[Dataset excerpts Boundary: Start]
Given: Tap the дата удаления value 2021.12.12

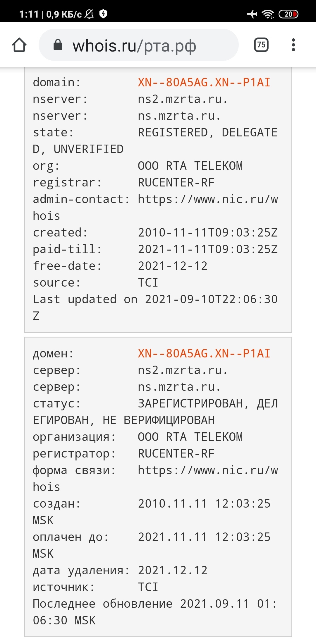Looking at the screenshot, I should pos(173,571).
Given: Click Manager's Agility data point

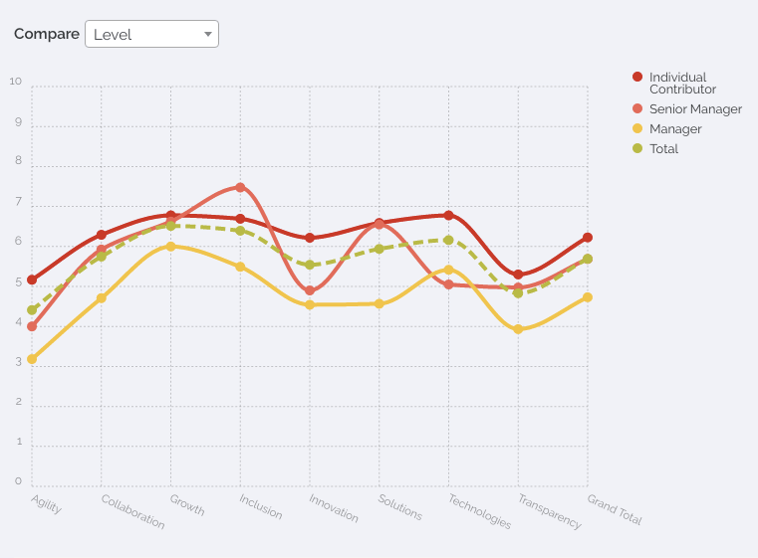Looking at the screenshot, I should click(32, 359).
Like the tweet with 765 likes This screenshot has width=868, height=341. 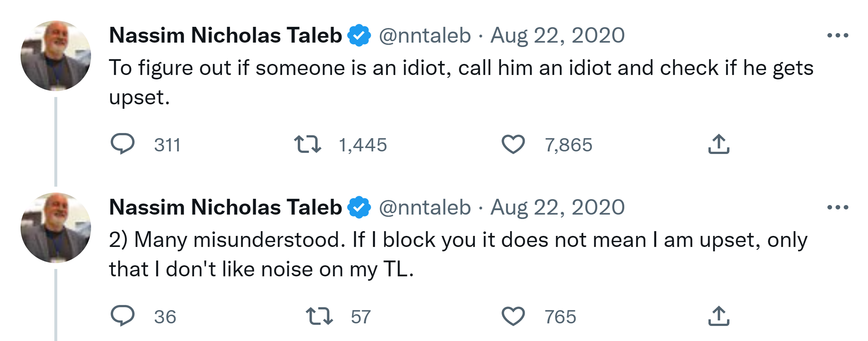513,316

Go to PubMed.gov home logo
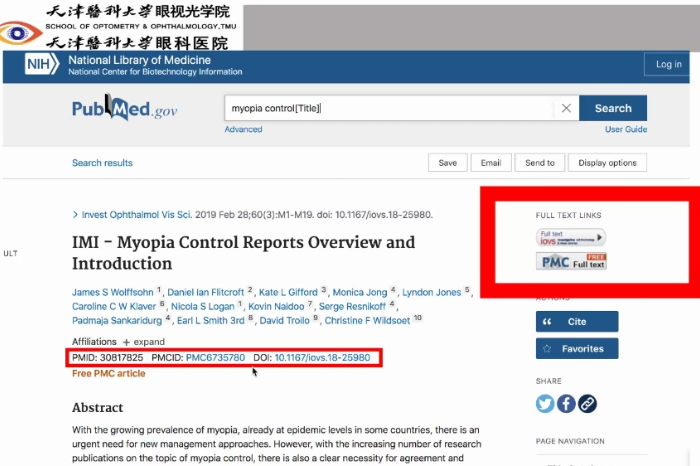pyautogui.click(x=124, y=109)
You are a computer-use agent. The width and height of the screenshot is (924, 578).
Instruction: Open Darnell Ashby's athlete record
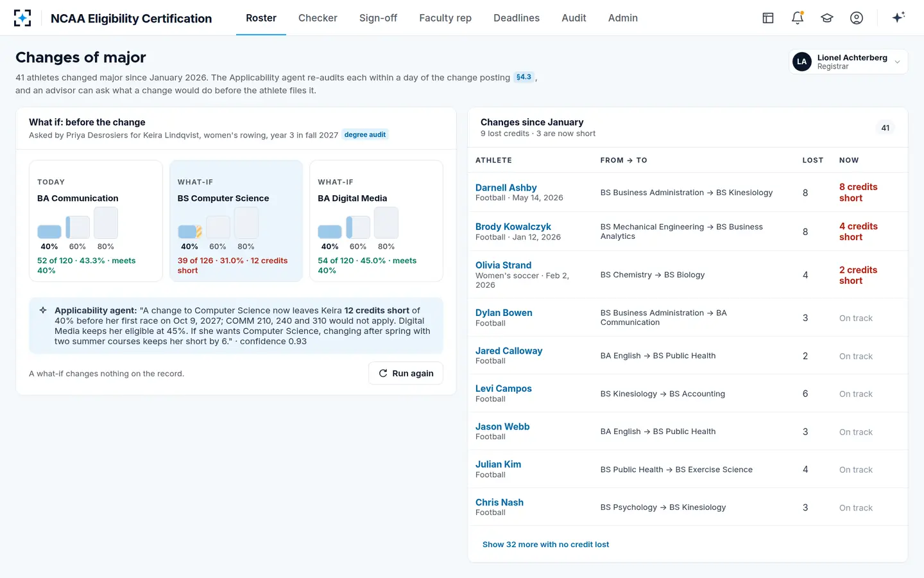click(506, 188)
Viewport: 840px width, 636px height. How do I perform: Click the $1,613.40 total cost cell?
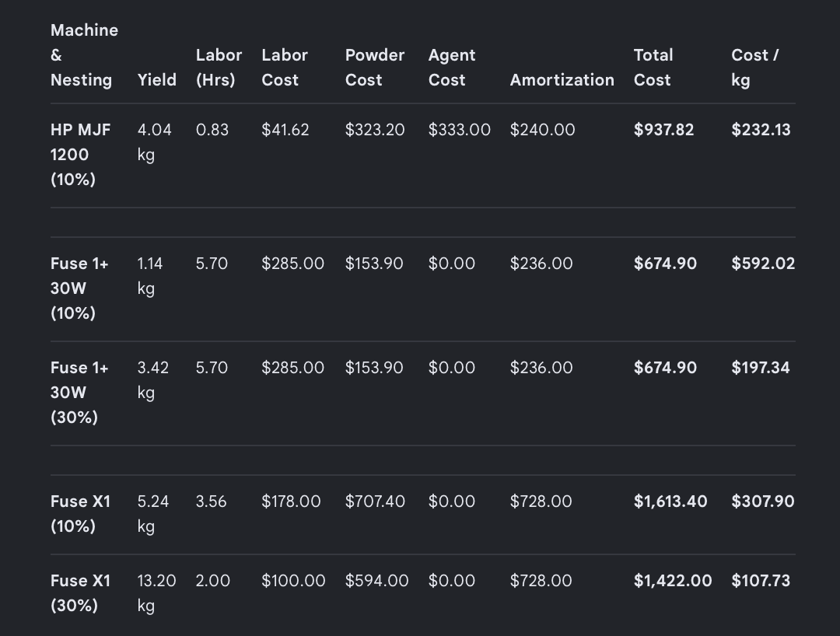click(670, 501)
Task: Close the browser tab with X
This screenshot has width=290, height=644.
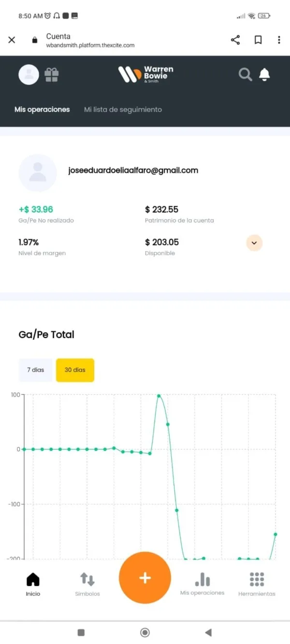Action: [12, 40]
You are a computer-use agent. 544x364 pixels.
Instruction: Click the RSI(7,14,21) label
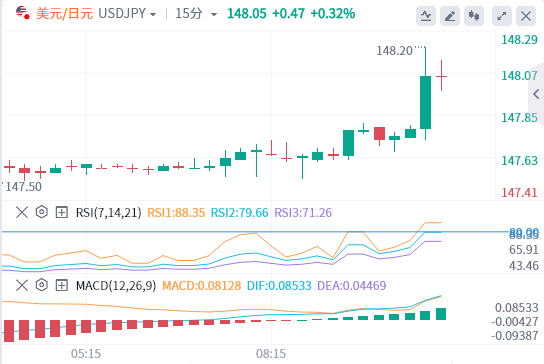click(109, 212)
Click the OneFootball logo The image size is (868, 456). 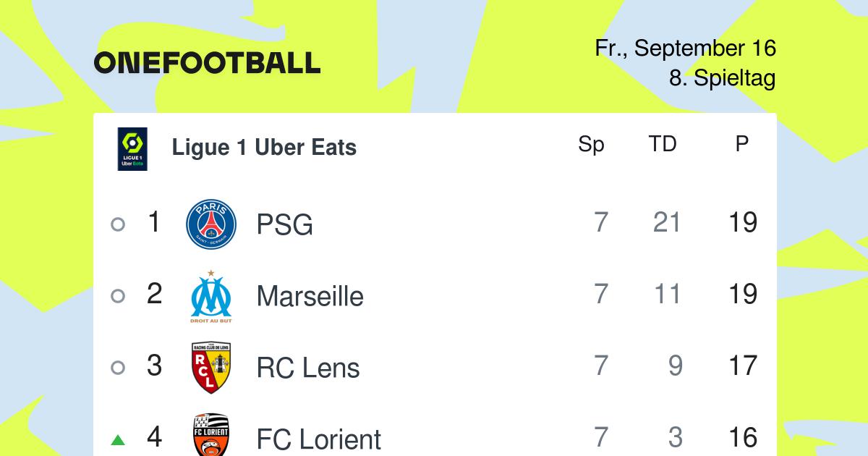click(207, 63)
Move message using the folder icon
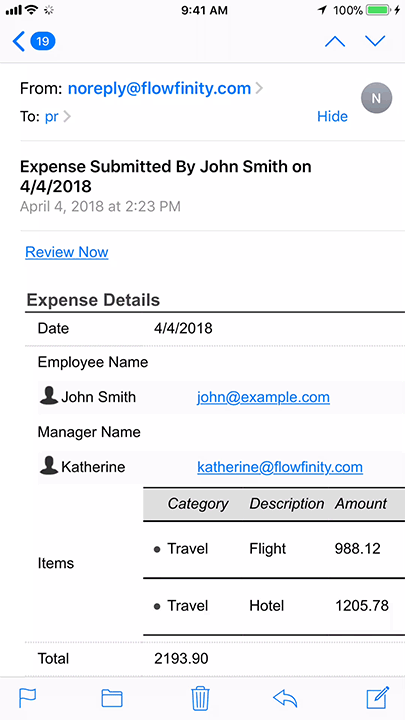The image size is (405, 720). coord(112,699)
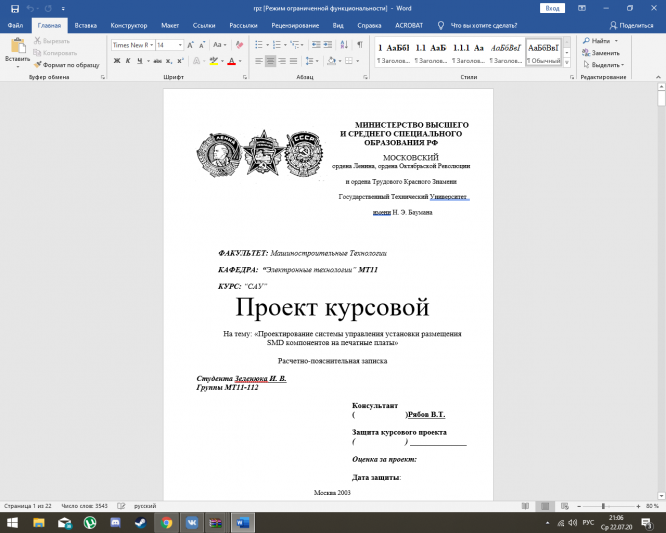Viewport: 666px width, 533px height.
Task: Switch to the Вставка ribbon tab
Action: (86, 24)
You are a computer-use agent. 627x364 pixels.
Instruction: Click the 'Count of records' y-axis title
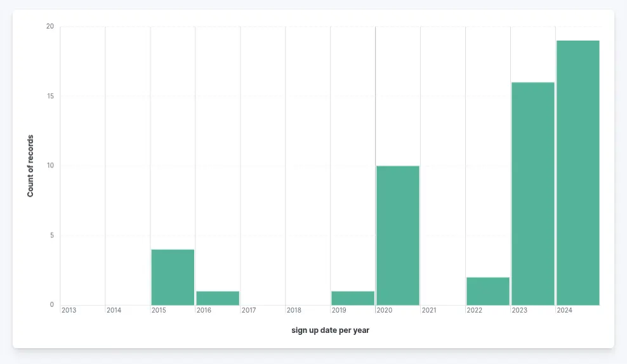pos(30,166)
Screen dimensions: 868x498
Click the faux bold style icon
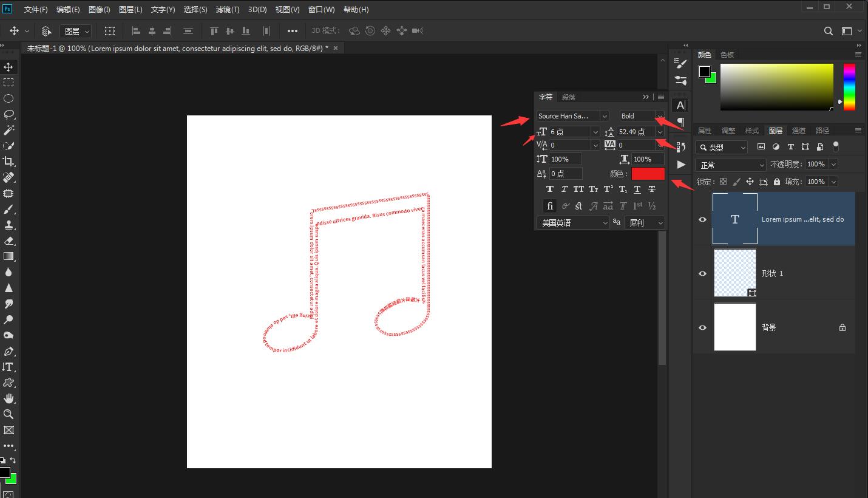[x=550, y=189]
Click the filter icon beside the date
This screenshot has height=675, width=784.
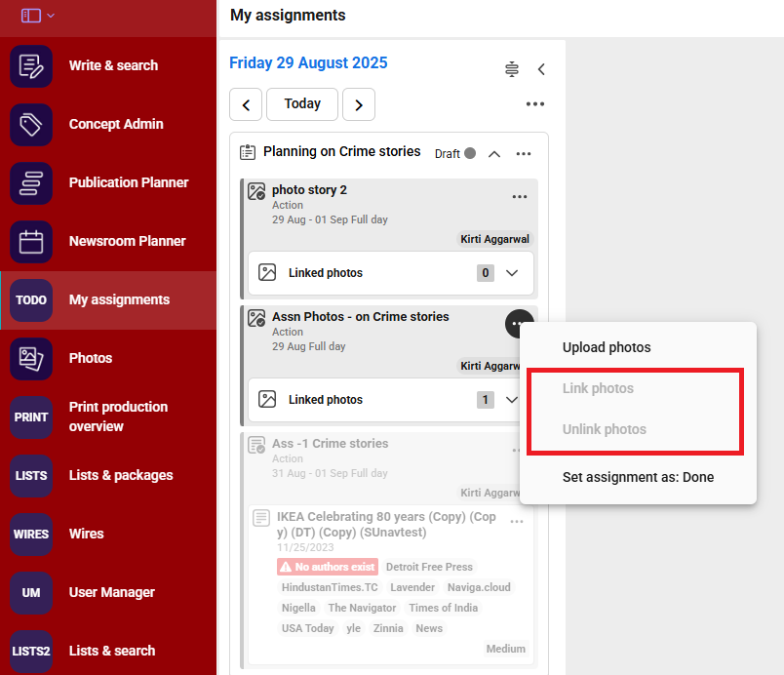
[Dataset excerpts Boundary: End]
Where the string "agent" occurs in the data, return the whole line.

* Output of the exercise
You are a computer-use agent. The width and height of the screenshot is (924, 578).
You are a computer-use agent. 544x364 pixels.
You are a computer-use agent. 627x364 pixels.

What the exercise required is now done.